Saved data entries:

————————

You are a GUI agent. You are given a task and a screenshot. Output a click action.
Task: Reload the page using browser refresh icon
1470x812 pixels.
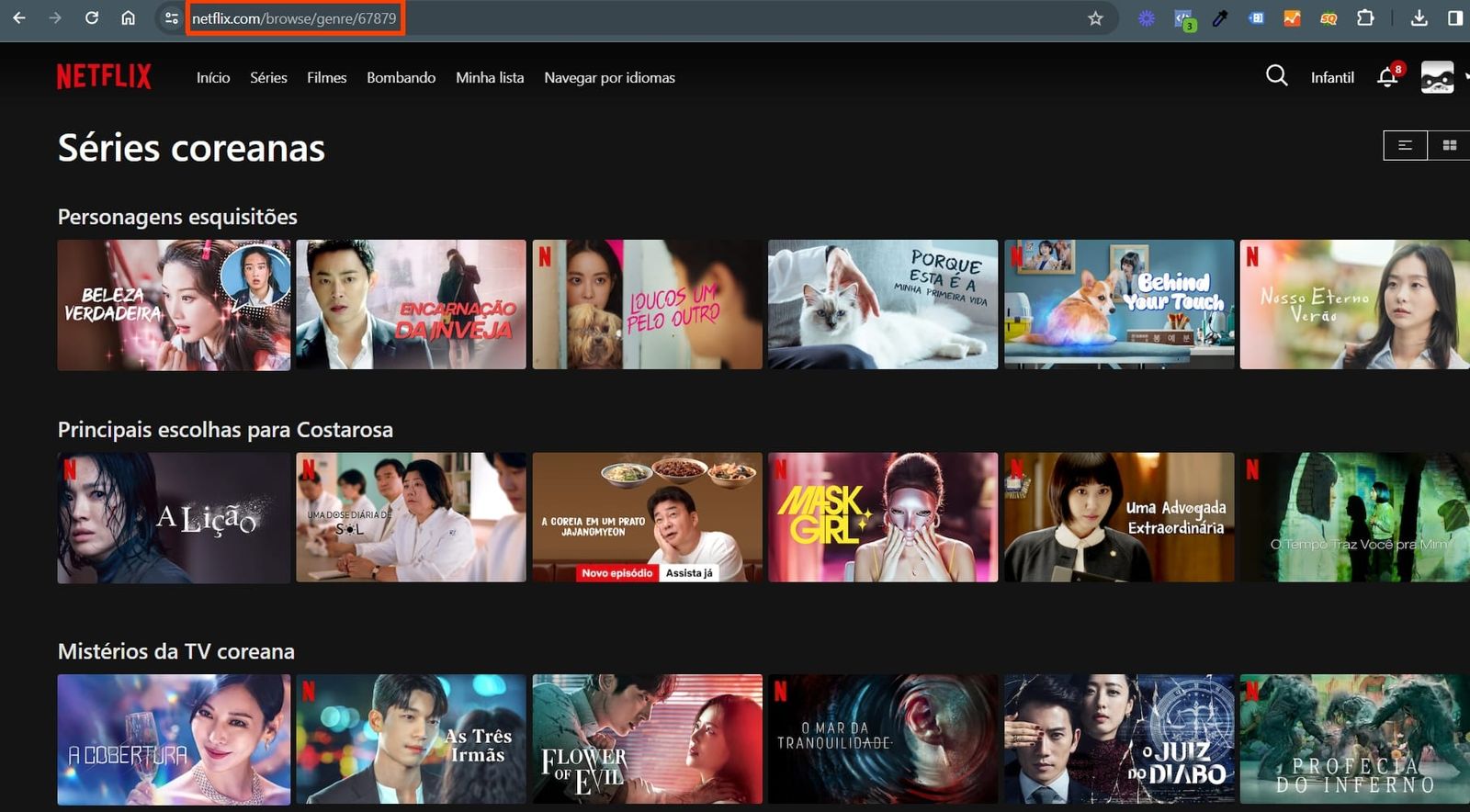coord(92,17)
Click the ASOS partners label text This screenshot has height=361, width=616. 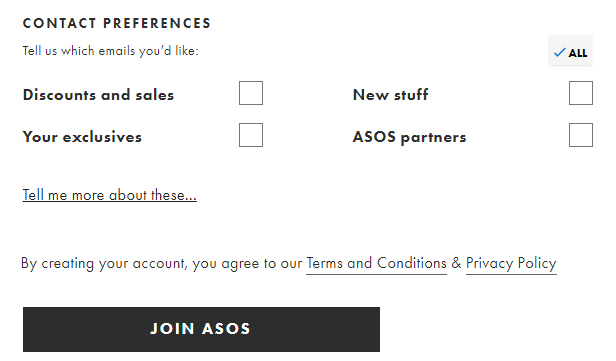point(409,137)
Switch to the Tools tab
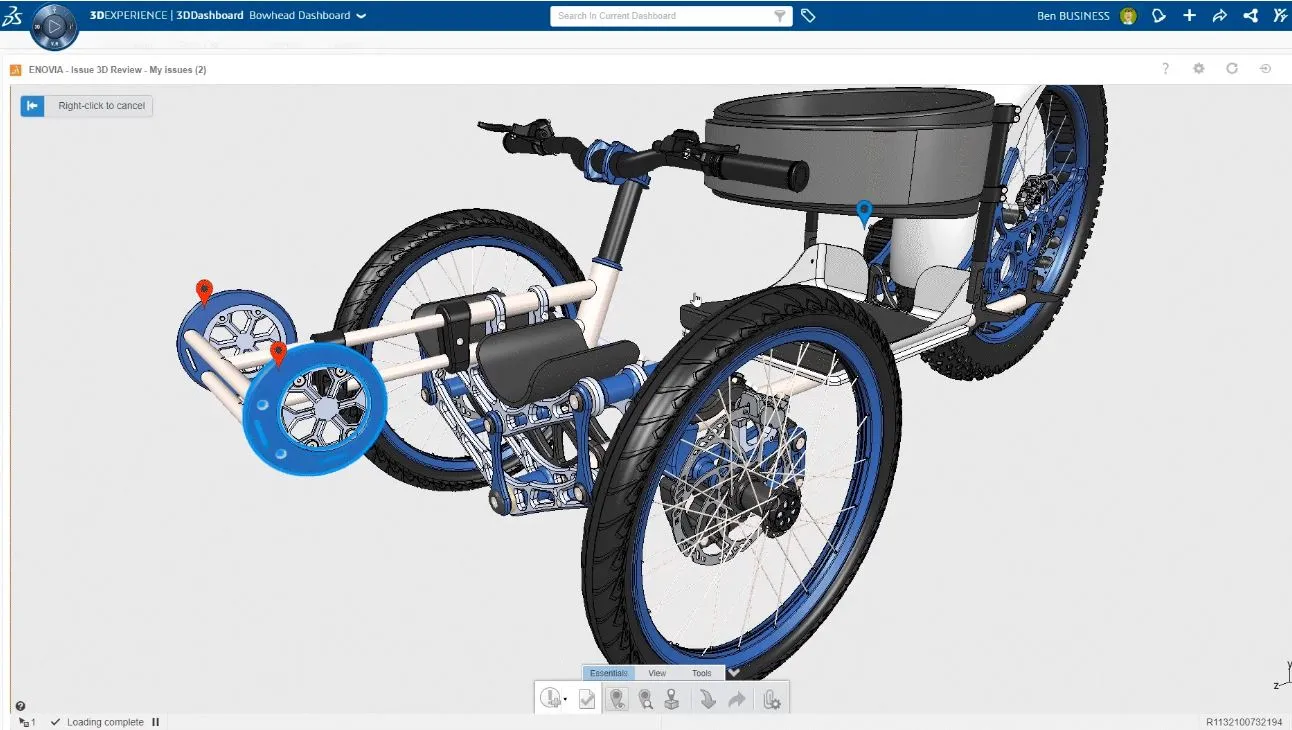The height and width of the screenshot is (730, 1292). pyautogui.click(x=702, y=673)
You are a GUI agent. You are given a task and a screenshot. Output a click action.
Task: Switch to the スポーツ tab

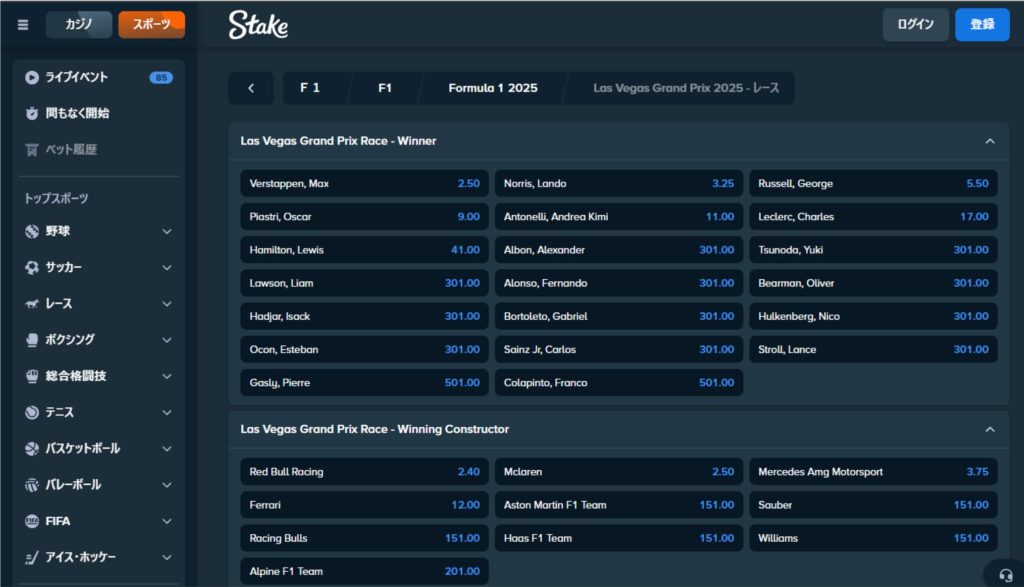(151, 25)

————————

Exercise details =
Every line from the one containing "Switch to the Tools tab" through the last line of the data, both included, is to be repeated exactly; the pictures are to be left out.

Solution =
Switch to the Tools tab
The height and width of the screenshot is (730, 1292). pyautogui.click(x=702, y=673)
You are a GUI agent. You are given a task and a screenshot. Output a click action.
Task: Switch to the スポーツ tab

(151, 25)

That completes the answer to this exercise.